In vitro allergy diagnosis: should we follow the flow?

During the last 5 years, an increasing number of studies have demonstrated that flow cytometric quantification of in vitro basophil activation can be a quite performant and reliable tool to measure IgE-dependent allergen-specific responses in allergic patients. So far, most assays have used CD63 as a basophil activation marker and native allergen extracts for stimulation. However, other basophil markers and recombinant allergens have recently been introduced. The technique has been applied for the diagnosis of allergy to pollen, house dust mite, food, natural rubber latex, hymenoptera venom and drugs.
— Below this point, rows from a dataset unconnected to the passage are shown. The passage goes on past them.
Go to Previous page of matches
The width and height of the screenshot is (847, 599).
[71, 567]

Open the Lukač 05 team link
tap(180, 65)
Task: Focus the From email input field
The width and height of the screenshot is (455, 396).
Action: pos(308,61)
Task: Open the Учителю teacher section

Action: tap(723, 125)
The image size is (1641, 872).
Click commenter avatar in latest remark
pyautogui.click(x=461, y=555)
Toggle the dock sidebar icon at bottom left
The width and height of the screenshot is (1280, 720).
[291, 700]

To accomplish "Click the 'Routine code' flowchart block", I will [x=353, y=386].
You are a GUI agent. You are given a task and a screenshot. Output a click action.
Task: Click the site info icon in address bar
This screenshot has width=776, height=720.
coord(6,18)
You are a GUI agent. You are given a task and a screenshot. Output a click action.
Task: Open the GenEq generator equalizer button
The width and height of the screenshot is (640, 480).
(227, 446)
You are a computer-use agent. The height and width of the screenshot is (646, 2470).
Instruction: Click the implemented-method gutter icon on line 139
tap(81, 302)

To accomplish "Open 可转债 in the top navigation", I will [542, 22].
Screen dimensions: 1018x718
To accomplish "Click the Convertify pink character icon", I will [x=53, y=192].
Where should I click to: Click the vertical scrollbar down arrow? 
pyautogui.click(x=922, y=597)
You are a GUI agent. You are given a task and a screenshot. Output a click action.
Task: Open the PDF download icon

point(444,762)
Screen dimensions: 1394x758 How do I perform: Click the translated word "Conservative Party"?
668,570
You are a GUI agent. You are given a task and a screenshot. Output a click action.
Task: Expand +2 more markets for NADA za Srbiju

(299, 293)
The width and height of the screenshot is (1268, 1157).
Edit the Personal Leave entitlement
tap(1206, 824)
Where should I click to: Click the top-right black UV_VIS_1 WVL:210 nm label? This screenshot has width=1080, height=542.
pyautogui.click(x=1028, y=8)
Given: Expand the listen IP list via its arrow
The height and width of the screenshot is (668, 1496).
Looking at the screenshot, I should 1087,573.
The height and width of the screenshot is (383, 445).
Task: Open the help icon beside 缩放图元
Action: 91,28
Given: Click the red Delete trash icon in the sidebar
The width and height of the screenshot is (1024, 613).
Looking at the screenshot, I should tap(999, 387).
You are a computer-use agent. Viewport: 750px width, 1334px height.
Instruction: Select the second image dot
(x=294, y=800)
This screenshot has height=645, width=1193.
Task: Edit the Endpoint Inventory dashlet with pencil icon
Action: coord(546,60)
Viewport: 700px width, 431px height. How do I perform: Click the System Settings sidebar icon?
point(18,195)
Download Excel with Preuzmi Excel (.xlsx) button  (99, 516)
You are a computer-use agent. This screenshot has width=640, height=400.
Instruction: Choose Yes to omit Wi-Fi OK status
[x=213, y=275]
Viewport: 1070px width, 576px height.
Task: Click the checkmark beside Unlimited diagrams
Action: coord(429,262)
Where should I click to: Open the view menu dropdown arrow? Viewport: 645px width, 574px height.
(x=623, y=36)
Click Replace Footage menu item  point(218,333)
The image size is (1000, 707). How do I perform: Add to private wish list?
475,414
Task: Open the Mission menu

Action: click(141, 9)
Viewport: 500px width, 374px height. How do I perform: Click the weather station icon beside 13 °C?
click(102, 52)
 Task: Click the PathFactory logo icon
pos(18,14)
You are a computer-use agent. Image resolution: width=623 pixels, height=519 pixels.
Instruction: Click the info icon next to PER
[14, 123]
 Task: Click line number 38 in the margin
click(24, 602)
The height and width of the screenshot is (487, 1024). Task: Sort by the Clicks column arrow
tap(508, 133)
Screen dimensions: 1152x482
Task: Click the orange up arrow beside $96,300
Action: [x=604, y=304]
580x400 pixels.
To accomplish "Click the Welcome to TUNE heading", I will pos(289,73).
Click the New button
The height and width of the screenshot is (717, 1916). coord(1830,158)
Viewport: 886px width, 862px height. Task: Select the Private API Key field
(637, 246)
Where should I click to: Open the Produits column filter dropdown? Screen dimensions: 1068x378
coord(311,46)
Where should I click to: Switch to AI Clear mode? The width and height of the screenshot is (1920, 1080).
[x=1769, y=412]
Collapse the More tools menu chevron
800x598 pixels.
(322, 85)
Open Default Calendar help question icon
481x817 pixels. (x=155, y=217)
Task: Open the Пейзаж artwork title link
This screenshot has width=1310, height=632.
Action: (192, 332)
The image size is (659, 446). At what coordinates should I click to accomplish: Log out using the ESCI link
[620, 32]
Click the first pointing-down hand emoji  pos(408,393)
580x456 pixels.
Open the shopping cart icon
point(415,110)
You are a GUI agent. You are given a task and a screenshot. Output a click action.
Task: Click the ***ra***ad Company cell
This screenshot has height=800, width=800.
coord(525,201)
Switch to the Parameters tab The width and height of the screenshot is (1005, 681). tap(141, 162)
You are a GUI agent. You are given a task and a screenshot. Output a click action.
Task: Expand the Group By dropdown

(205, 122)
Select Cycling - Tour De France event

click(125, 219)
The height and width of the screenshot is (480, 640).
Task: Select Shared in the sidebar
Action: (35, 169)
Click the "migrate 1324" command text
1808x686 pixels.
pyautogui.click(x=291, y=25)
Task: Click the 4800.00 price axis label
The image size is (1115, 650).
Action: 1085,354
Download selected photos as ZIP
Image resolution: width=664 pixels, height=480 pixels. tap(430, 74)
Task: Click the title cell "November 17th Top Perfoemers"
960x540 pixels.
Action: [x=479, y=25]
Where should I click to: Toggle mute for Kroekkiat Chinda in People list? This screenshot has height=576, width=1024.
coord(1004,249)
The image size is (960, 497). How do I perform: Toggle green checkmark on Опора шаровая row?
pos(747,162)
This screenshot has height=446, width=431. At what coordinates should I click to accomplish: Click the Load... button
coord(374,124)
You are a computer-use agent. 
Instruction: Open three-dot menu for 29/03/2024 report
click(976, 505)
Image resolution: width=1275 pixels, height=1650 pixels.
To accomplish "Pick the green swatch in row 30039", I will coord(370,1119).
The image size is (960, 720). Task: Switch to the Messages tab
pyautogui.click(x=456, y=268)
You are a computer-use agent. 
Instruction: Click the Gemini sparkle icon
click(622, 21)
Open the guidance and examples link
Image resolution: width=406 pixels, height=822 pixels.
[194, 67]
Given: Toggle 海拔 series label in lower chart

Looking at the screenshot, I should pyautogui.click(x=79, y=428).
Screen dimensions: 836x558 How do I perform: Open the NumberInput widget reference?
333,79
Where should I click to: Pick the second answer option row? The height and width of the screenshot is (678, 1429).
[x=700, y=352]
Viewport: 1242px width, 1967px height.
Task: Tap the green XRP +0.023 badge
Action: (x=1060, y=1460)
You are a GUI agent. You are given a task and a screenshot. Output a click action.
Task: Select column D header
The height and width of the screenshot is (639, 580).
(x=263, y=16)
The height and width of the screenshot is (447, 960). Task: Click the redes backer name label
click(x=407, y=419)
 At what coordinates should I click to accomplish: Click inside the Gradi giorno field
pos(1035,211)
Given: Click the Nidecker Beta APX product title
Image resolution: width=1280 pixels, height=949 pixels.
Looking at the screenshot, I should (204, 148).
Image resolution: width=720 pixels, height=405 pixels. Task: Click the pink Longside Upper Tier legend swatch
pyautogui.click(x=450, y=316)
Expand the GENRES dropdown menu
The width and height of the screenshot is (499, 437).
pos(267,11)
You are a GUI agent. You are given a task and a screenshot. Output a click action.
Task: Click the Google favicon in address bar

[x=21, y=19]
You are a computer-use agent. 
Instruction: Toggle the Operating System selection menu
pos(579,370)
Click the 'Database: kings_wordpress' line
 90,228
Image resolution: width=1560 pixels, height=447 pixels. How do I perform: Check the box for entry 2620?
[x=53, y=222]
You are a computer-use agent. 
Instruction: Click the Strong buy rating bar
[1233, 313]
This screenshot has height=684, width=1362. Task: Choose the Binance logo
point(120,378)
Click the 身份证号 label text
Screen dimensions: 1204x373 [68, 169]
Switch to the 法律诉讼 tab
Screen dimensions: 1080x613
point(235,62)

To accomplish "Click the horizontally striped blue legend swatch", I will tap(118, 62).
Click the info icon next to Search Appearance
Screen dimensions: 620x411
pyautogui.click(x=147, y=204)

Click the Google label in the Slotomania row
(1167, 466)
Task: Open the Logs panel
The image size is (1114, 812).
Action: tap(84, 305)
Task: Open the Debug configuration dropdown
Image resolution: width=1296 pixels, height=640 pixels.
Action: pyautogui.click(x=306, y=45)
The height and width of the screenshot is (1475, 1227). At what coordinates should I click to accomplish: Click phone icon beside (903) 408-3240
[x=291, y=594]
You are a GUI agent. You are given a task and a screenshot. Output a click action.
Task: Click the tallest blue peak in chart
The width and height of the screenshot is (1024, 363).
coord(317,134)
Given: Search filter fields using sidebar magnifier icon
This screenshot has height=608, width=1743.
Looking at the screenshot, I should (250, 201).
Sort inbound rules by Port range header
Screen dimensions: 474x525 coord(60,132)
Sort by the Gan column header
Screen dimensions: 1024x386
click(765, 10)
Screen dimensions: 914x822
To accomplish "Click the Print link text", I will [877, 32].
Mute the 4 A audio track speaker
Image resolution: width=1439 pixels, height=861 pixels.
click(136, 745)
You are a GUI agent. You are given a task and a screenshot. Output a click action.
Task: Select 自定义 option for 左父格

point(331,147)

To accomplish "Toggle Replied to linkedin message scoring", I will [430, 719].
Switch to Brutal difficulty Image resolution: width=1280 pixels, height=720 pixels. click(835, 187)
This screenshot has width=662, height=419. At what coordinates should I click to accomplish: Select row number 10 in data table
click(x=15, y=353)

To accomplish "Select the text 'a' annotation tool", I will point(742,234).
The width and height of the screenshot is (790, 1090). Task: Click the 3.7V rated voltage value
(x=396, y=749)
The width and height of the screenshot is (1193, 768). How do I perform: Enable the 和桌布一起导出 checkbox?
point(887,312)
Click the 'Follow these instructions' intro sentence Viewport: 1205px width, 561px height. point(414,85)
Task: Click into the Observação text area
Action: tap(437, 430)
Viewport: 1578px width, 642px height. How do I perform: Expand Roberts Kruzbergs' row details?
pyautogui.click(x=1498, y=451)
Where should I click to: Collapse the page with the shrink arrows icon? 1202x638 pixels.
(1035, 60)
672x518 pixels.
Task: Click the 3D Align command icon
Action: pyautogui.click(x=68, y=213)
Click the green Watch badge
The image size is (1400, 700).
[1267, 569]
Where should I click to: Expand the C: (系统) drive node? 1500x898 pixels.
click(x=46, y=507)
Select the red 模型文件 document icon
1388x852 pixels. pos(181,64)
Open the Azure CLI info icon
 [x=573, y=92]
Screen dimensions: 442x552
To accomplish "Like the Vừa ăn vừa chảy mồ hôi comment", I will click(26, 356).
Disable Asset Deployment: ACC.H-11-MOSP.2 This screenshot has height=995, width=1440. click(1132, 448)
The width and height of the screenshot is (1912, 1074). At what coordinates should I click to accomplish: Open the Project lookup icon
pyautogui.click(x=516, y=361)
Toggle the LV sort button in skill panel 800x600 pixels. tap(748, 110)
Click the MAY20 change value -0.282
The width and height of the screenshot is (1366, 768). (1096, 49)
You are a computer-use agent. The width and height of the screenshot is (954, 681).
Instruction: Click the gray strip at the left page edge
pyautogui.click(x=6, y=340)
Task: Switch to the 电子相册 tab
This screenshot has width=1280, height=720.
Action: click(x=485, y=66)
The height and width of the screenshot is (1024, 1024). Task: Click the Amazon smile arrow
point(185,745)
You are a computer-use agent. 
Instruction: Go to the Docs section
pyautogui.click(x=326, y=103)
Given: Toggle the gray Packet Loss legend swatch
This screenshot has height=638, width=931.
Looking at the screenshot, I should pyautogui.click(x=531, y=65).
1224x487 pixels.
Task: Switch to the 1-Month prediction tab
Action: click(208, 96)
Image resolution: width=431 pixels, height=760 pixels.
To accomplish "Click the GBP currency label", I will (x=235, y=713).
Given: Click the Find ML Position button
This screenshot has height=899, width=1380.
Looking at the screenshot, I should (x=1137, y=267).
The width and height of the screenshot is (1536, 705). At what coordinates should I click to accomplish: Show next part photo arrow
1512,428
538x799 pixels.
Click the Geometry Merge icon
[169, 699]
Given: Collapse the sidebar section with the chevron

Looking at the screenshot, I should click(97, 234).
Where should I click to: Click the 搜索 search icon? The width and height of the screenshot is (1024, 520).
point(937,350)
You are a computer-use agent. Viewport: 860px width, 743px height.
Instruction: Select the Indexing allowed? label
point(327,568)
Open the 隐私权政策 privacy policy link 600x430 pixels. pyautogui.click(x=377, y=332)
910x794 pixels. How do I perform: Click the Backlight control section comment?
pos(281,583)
In addition, the technique has proven to be useful in non-IgE-mediated reactions such as hypersensitivity to drugs as well as detection of auto-antibodies in chronic urticaria. This review will focus on some specific issues: (1) principles of flow cytometric analysis of in vitro-activated basophils, (2) general technical aspects of the technique (including passive sensitization), (3) clinical applications and (4) recommendations for further development and evaluation of the technique.[1]


  1. In vitro allergy diagnosis: should we follow the flow? Ebo, D.G., Hagendorens, M.M., Bridts, C.H., Schuerwegh, A.J., De Clerck, L.S., Stevens, W.J. Clin. Exp. Allergy (2004) [Pubmed]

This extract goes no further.